OCCDS (Occurrence Data Structure) -- One Row per Event

OCCDS v1.1 (Nov 2021) handles AE, CM, MH. Variables: AEDECOD, AEBODSYS, AESEV, AESER, ASTDT (analysis start date), AENDT, TRTEMFL.

OCCDS v1.1 added TRTEM01FL through TRTEM##FL for multi-period treatment-emergent flags — essential for crossover and multi-phase studies where a single TRTEMFL is ambiguous.

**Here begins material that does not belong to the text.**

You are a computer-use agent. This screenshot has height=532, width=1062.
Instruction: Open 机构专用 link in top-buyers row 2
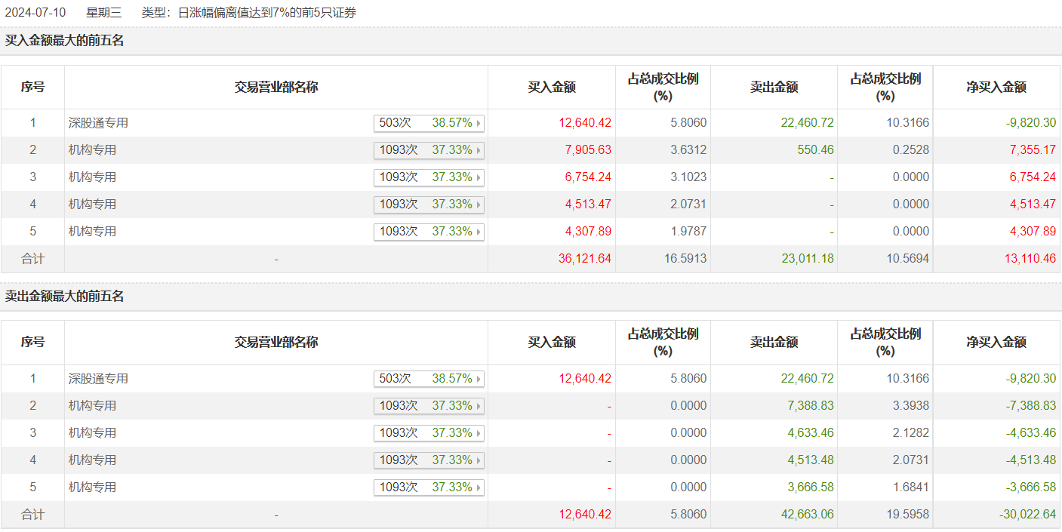[x=92, y=150]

ADTTE (Time-to-Event) -- The CNSR Convention Trap

The ADaM BDS for TTE v1.0 uses BDS structure with extra variables for survival analysis:

STARTDT -- time origin (typically TRTSDT for OS; RANDDT for PFS; response date for DOR)
ADT -- analysis date (event date if event, censoring date if censored)
AVAL = ADT - STARTDT (+1 if "first day = day 1" convention)
AVALU = 'DAYS' (or 'MONTHS' for some endpoints)
CNSR -- censoring indicator. CONVENTION: CNSR = 0 for events; positive integers for censoring, integer encodes censoring reason
EVNTDESC -- text description ('Death due to disease', 'Last alive contact')
CNSDTDSC, SRCDOM, SRCVAR, SRCSEQ -- traceability back to SDTM source

The CNSR convention is OPPOSITE to most statistical packages, which use 1 = event. R survival::Surv(time, event) expects event=1; SAS PROC LIFETEST takes CENSORED= statement that's opposite to CNSR convention. This is a perpetual bug source. When passing ADTTE to analysis:

# Convert CDISC ADTTE CNSR to R/Python statistical convention
adtte['event'] = (adtte['CNSR'] == 0).astype(int)  # 1 = event for survival packages

Define-XML 2.1

Every ADaM dataset requires variable-level metadata in Define-XML 2.1 (FDA-required for studies starting on/after March 15, 2023; support began March 15, 2021). Fields per variable:

Origin -- CRF, derived, predecessor SDTM variable
Derivation rule -- free text or controlled algorithm
Codelist -- linked controlled terminology
Length, datatype, label

The FDA reviewer's Analysis Data Reviewer's Guide (ADRG) is now expected in every NDA/BLA — walks reviewer through how each analysis dataset was built.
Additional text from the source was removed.